How could that be? Stockholders are a lot richer. But where does all that money come from?

Rising output should signal rising wealth for everybody - both labor and capital. Yet, studies shows that almost all the increase in wealth since '07 has gone to capital (to owners and managers), and none to labor. That's why so many commentators are whining about "inequality" and the need to "do something" to help "America's hardworking, middle-class families."

But there are several moving parts to this fraud. As you can see, output has not significantly increased. GDP has barely gone up at all. What bothers us is not that people didn't share the new wealth more fairly, but that there wasn't really any new wealth to share in the first place.

In the absence of increases in real output, those few who have gotten richer did not do so by taking a bigger share of the new wealth. They took a bigger share of the old wealth. Larceny, in other word. And now they have a larger claim on existing US wealth - resources, labor and output. If they could sell their stocks and convert their claims to actual assets - houses, cars, land etc - they would come out way ahead. They would have more; others would have less.

Of course, it's not that easy. Because they don't have real wealth. They only have wealth on paper. Their new wealth is real; but fleeting. They can exchange it for other goods and services.

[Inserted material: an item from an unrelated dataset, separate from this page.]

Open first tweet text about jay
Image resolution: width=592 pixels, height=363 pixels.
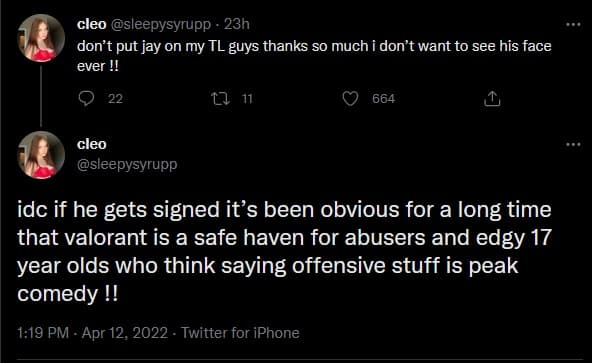pyautogui.click(x=314, y=56)

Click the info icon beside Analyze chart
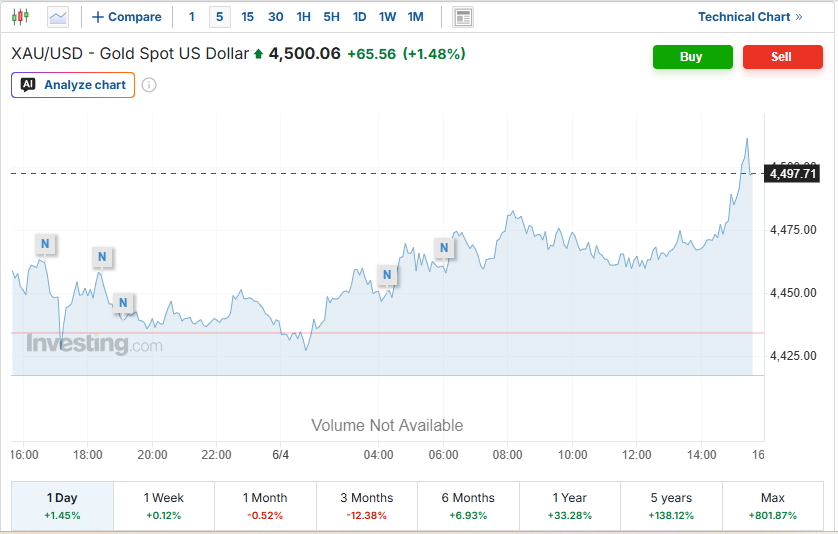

But they mustn't wait too long. Any individual investor can sell his shares and convert the money to other forms of wealth. But if they all tried to sell, who would they sell to? The market would collapse and all the fantasy wealth would disappear in a matter of hours.

That's why it pays to get out early!

In the meantime, some win. Some lose. The winners are shrewd. They work in finance. They own stocks. They manage money. They know the score. But what about the others? What about the people from whom they take the money (they must take it from someone, right?)

Who are these people? What do they think? What do they do? How do they live?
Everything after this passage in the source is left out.